5th : Embedded Systems - Day 8

The weekend was used to brush up my programming skills along with social skills (guests at home !)

I decided to polish my software skills while the hardware is getting ready.
I visited the NASA JPL (Jet Propulsion Lab) resources and plucked a few rules out that must
be followed in serious software develpment. What I liked is the word serious.

Serious implies an awareness in the programmer of the consequences of bad design practices.
Serious implies an understanding of need to establish ground rules of good design.

I reproduce them below.

Now, I need to study each rule in depth and recollect all the skills.
I understand that C programming language is the most widely used at JPL.

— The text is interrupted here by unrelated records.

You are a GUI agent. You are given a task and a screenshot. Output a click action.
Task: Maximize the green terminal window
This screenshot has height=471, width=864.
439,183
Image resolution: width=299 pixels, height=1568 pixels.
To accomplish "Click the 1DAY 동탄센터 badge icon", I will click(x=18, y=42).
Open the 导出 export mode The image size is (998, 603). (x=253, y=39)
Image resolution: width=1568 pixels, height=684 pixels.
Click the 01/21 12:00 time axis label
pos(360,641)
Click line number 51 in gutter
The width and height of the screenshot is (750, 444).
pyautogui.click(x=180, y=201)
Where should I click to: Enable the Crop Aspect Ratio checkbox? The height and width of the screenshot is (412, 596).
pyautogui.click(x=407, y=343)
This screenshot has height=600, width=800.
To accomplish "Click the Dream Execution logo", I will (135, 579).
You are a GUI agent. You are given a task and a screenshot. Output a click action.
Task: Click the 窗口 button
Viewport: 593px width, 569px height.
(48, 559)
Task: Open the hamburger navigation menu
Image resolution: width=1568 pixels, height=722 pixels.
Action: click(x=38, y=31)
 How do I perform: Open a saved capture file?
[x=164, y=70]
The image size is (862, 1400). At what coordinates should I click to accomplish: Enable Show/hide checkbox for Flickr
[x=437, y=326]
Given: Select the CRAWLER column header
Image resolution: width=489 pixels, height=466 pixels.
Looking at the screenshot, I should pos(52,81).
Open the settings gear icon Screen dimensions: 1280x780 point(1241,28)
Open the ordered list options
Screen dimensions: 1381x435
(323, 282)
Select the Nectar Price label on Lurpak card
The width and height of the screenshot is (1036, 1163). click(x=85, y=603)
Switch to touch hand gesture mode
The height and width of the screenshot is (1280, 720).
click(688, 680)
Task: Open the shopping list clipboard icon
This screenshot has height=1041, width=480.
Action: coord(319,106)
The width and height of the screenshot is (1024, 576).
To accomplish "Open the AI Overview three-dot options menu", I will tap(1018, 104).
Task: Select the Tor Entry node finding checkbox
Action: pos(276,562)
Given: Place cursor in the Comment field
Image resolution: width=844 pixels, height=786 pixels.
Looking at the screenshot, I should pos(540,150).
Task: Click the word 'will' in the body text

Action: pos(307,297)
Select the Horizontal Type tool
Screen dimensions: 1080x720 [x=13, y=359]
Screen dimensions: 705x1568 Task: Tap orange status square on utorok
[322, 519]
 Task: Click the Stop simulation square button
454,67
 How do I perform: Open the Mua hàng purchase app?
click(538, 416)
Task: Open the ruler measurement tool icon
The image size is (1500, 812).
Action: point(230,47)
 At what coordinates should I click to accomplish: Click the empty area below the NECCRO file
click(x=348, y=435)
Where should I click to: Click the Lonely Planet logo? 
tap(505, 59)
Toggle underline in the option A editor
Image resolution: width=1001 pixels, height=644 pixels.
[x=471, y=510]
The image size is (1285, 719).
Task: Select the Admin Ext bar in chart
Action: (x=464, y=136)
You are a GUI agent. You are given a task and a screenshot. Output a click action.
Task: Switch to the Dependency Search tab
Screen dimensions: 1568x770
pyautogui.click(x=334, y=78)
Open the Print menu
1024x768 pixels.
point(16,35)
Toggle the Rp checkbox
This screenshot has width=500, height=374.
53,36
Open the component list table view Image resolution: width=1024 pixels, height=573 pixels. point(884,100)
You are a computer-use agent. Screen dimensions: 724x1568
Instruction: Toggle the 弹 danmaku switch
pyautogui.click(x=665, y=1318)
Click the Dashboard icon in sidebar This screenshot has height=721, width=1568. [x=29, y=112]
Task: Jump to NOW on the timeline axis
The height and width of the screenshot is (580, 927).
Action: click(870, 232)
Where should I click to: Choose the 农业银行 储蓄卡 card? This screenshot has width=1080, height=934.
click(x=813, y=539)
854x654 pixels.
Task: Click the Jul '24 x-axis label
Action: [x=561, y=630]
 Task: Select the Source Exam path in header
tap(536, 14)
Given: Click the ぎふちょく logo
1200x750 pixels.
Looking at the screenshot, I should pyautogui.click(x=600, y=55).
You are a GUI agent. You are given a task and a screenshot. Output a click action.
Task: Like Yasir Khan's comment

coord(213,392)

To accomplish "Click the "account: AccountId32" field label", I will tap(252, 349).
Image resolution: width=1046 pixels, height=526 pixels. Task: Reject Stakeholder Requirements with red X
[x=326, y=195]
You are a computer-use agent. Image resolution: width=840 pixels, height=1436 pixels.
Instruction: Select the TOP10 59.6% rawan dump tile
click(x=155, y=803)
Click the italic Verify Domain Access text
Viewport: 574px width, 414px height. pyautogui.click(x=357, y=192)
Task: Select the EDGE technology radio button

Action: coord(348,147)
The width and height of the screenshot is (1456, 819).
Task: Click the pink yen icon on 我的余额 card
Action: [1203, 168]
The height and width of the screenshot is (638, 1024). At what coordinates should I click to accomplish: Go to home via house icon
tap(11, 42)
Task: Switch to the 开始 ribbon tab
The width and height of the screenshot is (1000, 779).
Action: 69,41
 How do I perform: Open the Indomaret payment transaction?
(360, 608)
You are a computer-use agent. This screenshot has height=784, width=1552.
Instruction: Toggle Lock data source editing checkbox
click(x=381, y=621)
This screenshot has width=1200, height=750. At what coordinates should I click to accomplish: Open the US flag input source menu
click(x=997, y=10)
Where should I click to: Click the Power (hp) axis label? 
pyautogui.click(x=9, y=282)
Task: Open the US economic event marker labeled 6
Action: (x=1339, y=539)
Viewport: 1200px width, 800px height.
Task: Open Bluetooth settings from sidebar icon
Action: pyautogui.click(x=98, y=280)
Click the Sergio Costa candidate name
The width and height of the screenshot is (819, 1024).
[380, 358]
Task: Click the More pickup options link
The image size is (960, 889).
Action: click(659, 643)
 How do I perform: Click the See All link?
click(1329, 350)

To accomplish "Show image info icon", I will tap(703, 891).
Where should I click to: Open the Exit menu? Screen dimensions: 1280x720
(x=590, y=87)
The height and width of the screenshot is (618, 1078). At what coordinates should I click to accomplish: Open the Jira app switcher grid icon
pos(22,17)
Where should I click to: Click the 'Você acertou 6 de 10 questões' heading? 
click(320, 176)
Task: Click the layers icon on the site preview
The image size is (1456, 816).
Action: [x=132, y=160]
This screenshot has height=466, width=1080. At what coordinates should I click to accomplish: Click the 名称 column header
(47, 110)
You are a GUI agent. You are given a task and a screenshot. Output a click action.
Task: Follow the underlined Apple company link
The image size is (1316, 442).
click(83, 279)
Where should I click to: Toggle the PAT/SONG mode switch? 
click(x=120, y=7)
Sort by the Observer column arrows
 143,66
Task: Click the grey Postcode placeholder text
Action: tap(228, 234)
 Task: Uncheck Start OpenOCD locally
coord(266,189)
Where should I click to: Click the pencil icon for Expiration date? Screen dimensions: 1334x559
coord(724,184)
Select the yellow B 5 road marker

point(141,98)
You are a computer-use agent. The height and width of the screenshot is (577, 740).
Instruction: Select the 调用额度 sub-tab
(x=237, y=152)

The following guidelines are meant to state what the ground rules are for the software to be written:

Rule 1: Restrict all code to very simple control flow constructs.
Rule 2: All loops must have a fixed upper-bound.
Rule 3: Do not use dynamic memory allocation after initialization.
Rule 4: No function should be longer than what can be printed on a single sheet of paper in a standard reference format with one line per statement and one line per declaration.
Rule 5: The assertion density of the code should average to a minimum of two assertions per function.
Rule 6: Data objects must be declared at the smallest possible level of scope.
Rule 7: The return value of non-void functions must be checked by each calling function, and the validity of parameters must be checked inside each function.
Rule 8: The use of the preprocessor must be limited to the inclusion of header files and simple macro definitions.
Rule 9: The use of pointers should be restricted.
Rule 10: All code must be compiled, from the first day of development, with all compiler warnings enabled.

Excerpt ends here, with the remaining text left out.